That being said, let me advise you right now that Eddie Twyborn, the protagonist in Patrick White's The Twyborn Affair, is not Everygay, unless Everygay is the Australian-born former mistress of an elderly Greek who imagines himself an heir to the Byzantine throne; a decorated war hero; and the madam of a London brothel with an upperclass clientele. Can't identify, huh? Don't worry about it. Not many people are a young prince who discovers that the middle-aged Theban queen he married is really his mother, but that doesn't mean Oedipus Rex is irrelevant to the rest of us. What counts is whether the author can use an exotic character to say things about the general human condition, and whether the reader is honest and empathic enough to look for him- or herself in what seems at first glance to be a weirdo. (I remember a group of middle-class professional gay men discussing Dancer from the Dance who first complained that the book had nothing to do with their lives, and then said that they knew its descriptions of Fire Island, The Everard Baths, etc., were accurate because they'd been there. Repeatedly. Such hypocrisy abounds as well among gay male fiction's political critics, who may have radical rationales for being baths regulars but can't abide characters in fiction who are.)

When I first heard about The Twyborn Affair I was dubious. That the main character is a man who spends most of his life impersonating a woman (while relating sexually at various times to members of both sexes) was not encouraging. Gays as hermaphroditic figures are an old and tired symbolic device which fascinates those who can't conceptualize sexuality apart from a butch/femme, Jack-and-plug polarity, but which has little to do with the reality of gay life; it isn't even a useful model for understanding drag queens. From my perspective The Twyborn Affair sounded like, not a gay novel, but a straight novel which used a straight fantasy of homosexuality to affirm masculine/feminine polarity as the basis of sexual life.

→ **PROVIDED MATERIAL**
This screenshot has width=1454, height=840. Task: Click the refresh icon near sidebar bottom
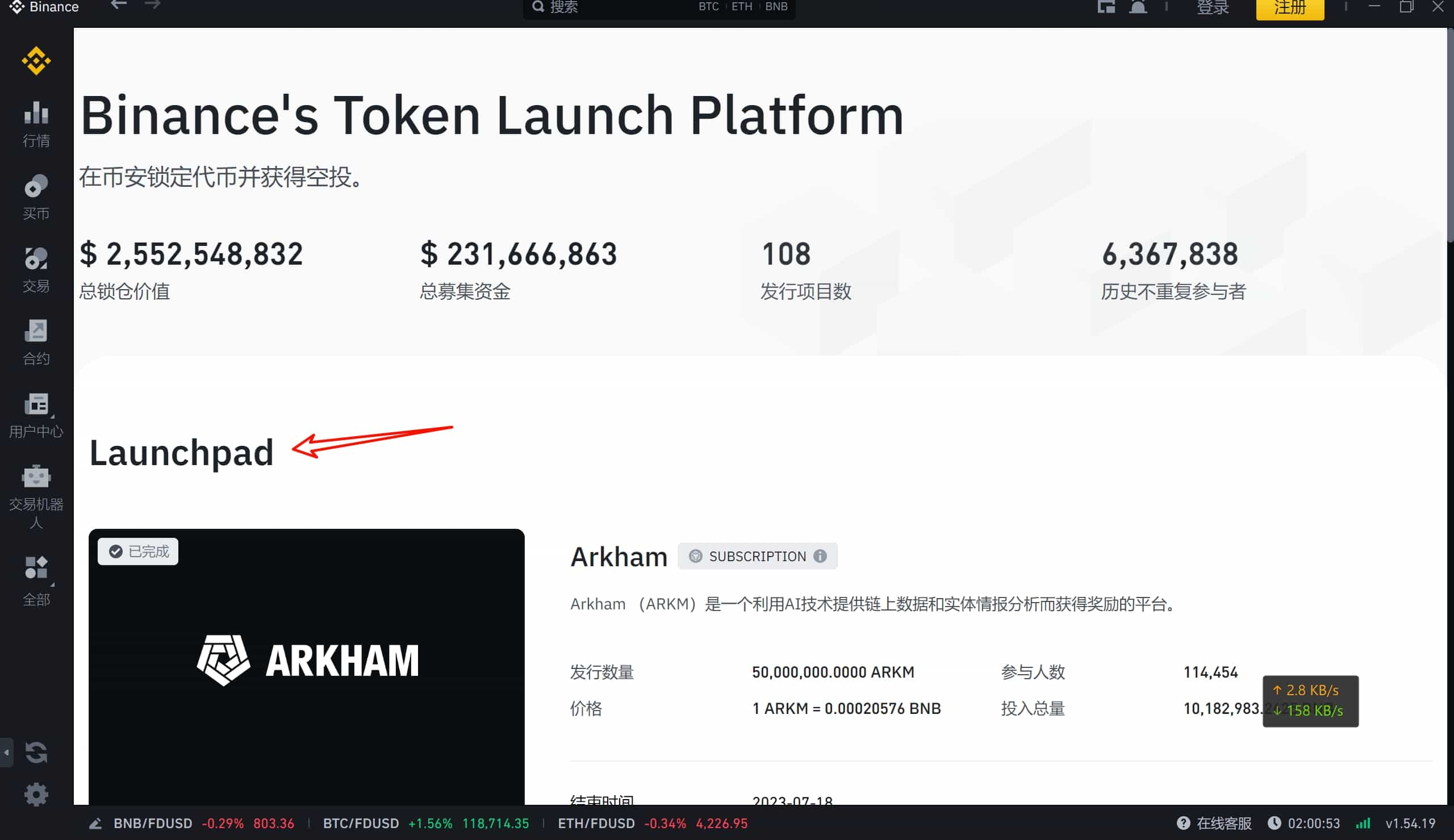click(x=36, y=752)
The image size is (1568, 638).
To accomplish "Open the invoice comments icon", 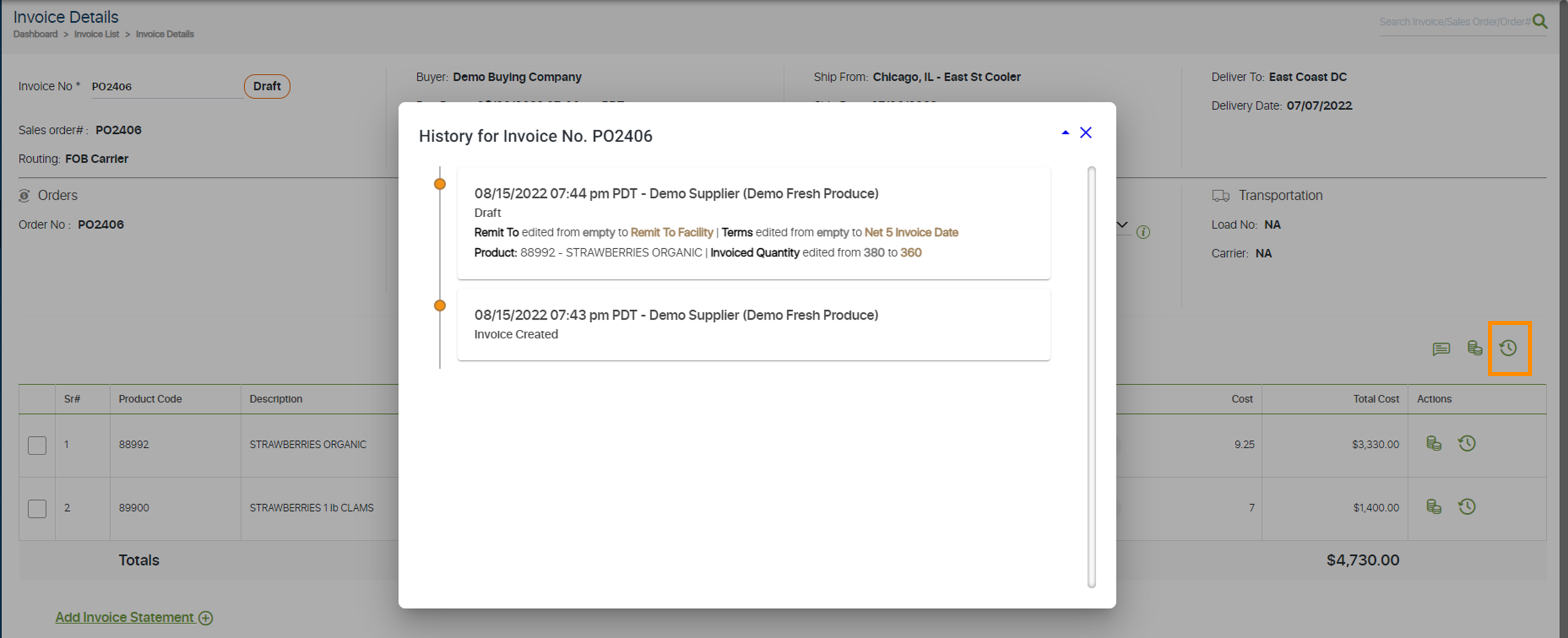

→ **PROBLEM STATEMENT**
Write out the passage about The Twyborn Affair in full, word for word.

→ **REPLY TO THE TASK**
That being said, let me advise you right now that Eddie Twyborn, the protagonist in Patrick White's The Twyborn Affair, is not Everygay, unless Everygay is the Australian-born former mistress of an elderly Greek who imagines himself an heir to the Byzantine throne; a decorated war hero; and the madam of a London brothel with an upperclass clientele. Can't identify, huh? Don't worry about it. Not many people are a young prince who discovers that the middle-aged Theban queen he married is really his mother, but that doesn't mean Oedipus Rex is irrelevant to the rest of us. What counts is whether the author can use an exotic character to say things about the general human condition, and whether the reader is honest and empathic enough to look for him- or herself in what seems at first glance to be a weirdo. (I remember a group of middle-class professional gay men discussing Dancer from the Dance who first complained that the book had nothing to do with their lives, and then said that they knew its descriptions of Fire Island, The Everard Baths, etc., were accurate because they'd been there. Repeatedly. Such hypocrisy abounds as well among gay male fiction's political critics, who may have radical rationales for being baths regulars but can't abide characters in fiction who are.)

When I first heard about The Twyborn Affair I was dubious. That the main character is a man who spends most of his life impersonating a woman (while relating sexually at various times to members of both sexes) was not encouraging. Gays as hermaphroditic figures are an old and tired symbolic device which fascinates those who can't conceptualize sexuality apart from a butch/femme, Jack-and-plug polarity, but which has little to do with the reality of gay life; it isn't even a useful model for understanding drag queens. From my perspective The Twyborn Affair sounded like, not a gay novel, but a straight novel which used a straight fantasy of homosexuality to affirm masculine/feminine polarity as the basis of sexual life.